§ **Reading text**:

(KGET) — Nicholas Ralph feels like he is living a dream. That’s because his very first professional acting job is taking on the lead character in “Masterpiece: All Creatures Great and Small,” the latest adaptation of Alf Wight’s autobiographical books written under the pseudonym James Herriot.
“It’s been absolutely incredible from start to finish. I still have moments where I pinch myself. I can’t really believe it’s happening,” Ralph says.
It has happened and the seven-episode series will begin airing at 9 p.m. Jan. 10 on ValleyPBS.
The series – set in 1937 – begins with James Herriot having just graduated from Glasgow Veterinary College. His efforts to become a vet begin in Yorkshire Dales, one of England’s most beloved and beautiful landscapes. Making his dream come true is going to be more difficult than he imagined because the Dales’ farmers are a tough crowd to please.
Ralph found it easy to relate to what Herriot was going through as a new graduate making the leap into their dream profession. The moment Ralph knew he wanted to be an actor that became his focus.
After he graduated from the Royal Conservatoire of Scotland in Glasgow three years ago, Ralph spent time taking on theater projects. He feels just like Herriot, he had put in the hard work to get him ready for the job.
Joining Ralph in the series is Samuel West (“Mr. Selfridge”) who plays Siegfried Farnon, the eccentric veterinary surgeon and proprietor of Skeldale House who reluctantly hires the recently qualified Herriot into his rural practice.
West calls Ralph “a natural” when it comes to acting. Part of that came from all of the work Ralph did to prepare for his debut role as he is a big believer in research. That included reading the books and looking at the 1978 series based on Herriot’s books.

§ **Data segment**:
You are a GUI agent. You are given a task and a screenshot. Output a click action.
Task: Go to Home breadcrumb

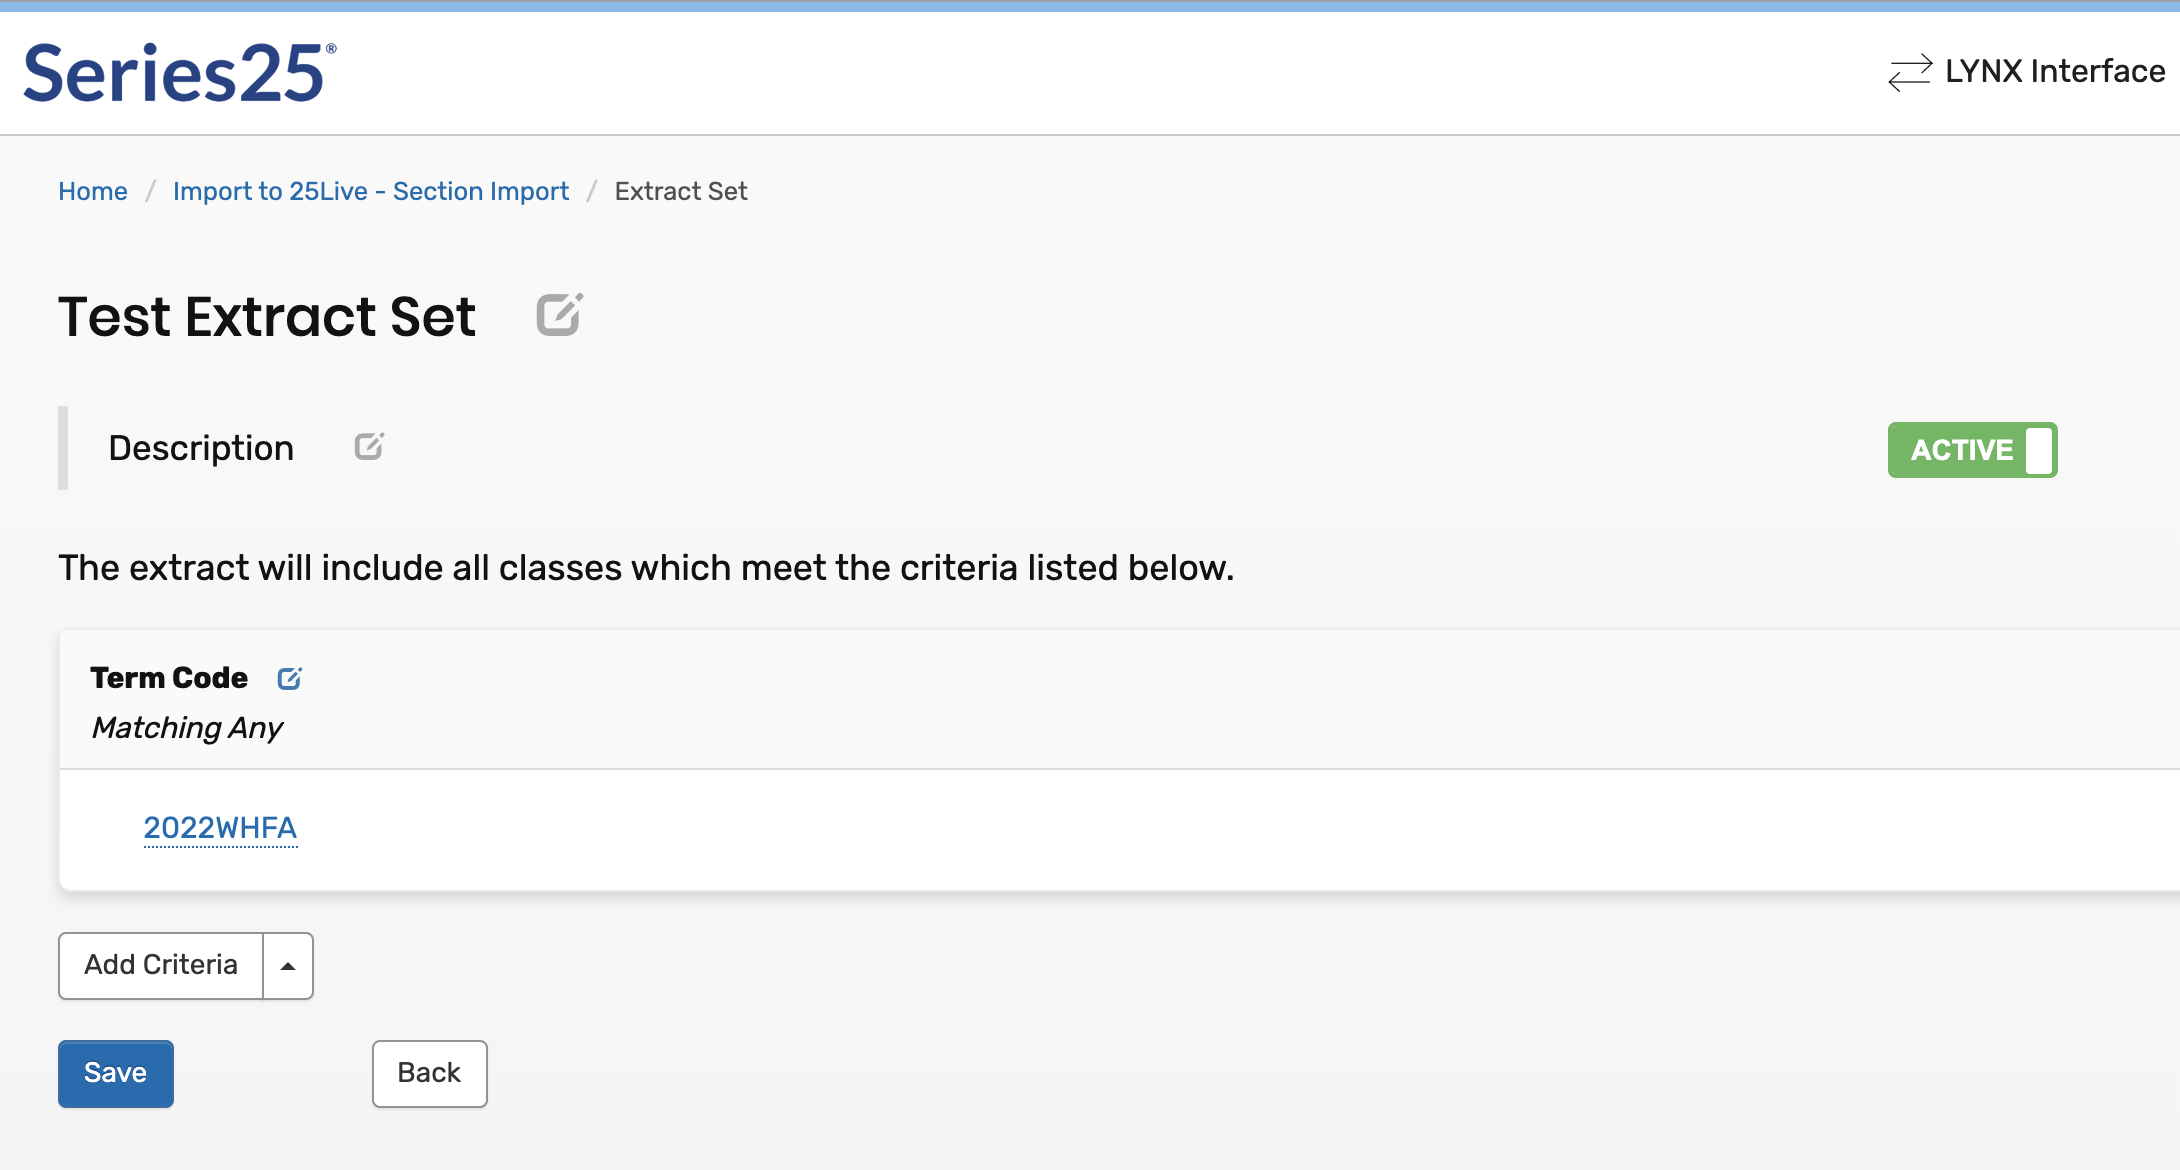click(93, 191)
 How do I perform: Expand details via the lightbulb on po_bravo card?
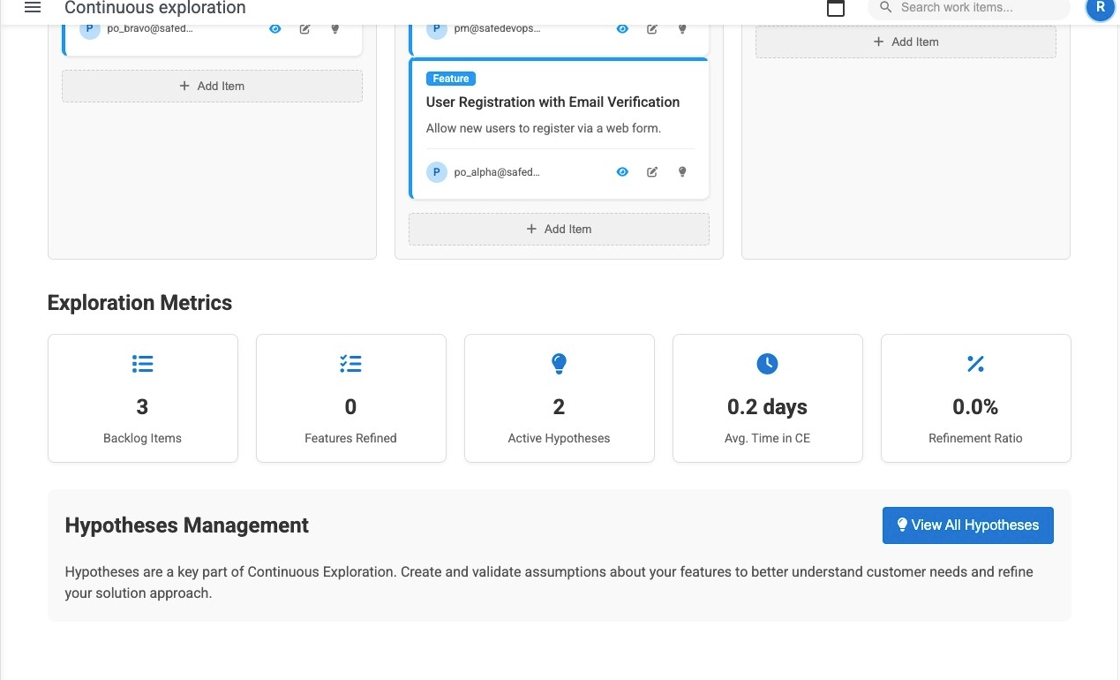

§ **What is needed**: Write out the part of the article on the new "All Creatures Great and Small" series starting with "The series –" and going on through "became his focus.". The listing is not needed for what follows.

§ **Answer section**:
The series – set in 1937 – begins with James Herriot having just graduated from Glasgow Veterinary College. His efforts to become a vet begin in Yorkshire Dales, one of England’s most beloved and beautiful landscapes. Making his dream come true is going to be more difficult than he imagined because the Dales’ farmers are a tough crowd to please.
Ralph found it easy to relate to what Herriot was going through as a new graduate making the leap into their dream profession. The moment Ralph knew he wanted to be an actor that became his focus.